- Problem description
Find every line below that contains the word "section" and copy each one. Case counts, so uppercase and lowercase letters must match.

(Dataset rows)
□ □ □ □ □

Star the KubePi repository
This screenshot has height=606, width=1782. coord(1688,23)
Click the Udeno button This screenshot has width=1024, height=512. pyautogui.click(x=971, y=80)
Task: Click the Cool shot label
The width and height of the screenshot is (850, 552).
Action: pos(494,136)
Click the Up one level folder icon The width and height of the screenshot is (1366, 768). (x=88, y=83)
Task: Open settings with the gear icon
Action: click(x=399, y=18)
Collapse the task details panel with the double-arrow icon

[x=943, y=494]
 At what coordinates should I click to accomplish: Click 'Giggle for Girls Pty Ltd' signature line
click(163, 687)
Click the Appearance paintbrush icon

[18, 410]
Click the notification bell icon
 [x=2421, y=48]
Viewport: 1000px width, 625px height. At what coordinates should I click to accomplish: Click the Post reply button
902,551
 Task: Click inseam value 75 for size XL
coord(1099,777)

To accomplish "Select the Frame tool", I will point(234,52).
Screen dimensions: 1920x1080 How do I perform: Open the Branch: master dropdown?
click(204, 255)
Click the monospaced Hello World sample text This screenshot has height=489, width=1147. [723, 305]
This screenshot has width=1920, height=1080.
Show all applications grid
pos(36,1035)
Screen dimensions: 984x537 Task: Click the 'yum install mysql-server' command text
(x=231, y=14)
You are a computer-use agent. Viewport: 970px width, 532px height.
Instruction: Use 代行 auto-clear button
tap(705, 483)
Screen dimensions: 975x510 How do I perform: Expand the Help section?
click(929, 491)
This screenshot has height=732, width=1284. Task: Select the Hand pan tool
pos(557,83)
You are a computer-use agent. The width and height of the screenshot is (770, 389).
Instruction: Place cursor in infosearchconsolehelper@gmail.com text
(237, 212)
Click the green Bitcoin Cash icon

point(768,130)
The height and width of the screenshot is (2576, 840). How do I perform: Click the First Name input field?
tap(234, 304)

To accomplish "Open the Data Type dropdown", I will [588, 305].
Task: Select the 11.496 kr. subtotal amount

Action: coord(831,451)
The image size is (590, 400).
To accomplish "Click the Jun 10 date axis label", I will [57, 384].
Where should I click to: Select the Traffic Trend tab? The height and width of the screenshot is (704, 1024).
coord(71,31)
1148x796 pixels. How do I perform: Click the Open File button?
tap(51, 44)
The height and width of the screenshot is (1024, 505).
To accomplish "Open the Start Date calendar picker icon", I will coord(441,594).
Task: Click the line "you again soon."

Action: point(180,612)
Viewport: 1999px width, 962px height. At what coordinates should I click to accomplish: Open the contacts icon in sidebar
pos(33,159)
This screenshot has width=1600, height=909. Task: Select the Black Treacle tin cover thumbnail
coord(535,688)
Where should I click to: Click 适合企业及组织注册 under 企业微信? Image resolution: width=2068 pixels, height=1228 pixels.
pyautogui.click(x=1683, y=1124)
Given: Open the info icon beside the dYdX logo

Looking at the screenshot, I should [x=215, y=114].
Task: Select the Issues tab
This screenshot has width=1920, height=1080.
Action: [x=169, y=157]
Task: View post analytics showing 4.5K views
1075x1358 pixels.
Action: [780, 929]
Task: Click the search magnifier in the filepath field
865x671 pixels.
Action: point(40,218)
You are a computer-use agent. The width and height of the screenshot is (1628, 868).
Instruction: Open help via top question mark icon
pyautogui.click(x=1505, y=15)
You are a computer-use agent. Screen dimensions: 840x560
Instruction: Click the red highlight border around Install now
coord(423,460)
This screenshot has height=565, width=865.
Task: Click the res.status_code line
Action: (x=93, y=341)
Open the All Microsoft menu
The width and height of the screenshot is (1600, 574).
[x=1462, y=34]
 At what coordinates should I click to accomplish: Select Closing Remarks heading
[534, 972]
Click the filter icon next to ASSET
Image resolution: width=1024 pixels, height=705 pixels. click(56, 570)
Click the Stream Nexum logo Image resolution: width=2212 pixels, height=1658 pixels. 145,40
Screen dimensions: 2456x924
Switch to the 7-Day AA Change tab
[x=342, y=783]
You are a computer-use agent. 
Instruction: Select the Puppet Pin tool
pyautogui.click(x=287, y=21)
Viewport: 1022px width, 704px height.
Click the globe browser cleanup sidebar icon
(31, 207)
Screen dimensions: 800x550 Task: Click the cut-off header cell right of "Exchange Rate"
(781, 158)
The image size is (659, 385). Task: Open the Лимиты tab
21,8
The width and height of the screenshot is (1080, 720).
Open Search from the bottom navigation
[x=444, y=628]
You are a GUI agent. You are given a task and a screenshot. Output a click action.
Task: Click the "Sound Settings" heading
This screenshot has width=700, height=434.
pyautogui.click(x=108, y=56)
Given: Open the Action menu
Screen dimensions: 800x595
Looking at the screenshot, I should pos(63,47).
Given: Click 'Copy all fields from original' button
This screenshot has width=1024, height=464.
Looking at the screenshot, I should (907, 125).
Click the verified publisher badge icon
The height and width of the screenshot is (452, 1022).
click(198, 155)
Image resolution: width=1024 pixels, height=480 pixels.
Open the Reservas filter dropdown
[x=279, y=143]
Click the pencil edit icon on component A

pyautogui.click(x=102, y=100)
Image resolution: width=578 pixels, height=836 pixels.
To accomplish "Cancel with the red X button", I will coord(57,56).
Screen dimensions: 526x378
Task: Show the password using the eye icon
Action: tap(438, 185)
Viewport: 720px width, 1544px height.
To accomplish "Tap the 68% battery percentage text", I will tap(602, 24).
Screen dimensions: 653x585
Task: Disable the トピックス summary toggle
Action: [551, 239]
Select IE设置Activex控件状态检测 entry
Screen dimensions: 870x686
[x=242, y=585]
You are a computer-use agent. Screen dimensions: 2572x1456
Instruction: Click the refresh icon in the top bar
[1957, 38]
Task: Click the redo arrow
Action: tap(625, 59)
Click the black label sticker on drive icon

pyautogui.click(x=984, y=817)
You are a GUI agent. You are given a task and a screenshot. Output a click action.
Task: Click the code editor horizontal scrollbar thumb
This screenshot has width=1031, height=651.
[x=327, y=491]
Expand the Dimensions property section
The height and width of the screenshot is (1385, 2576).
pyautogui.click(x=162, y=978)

□ □ □ □ □

- Correct result
Screen dimensions: 975x510 How do I perform: Expand the Help section?
Expand the Dimensions property section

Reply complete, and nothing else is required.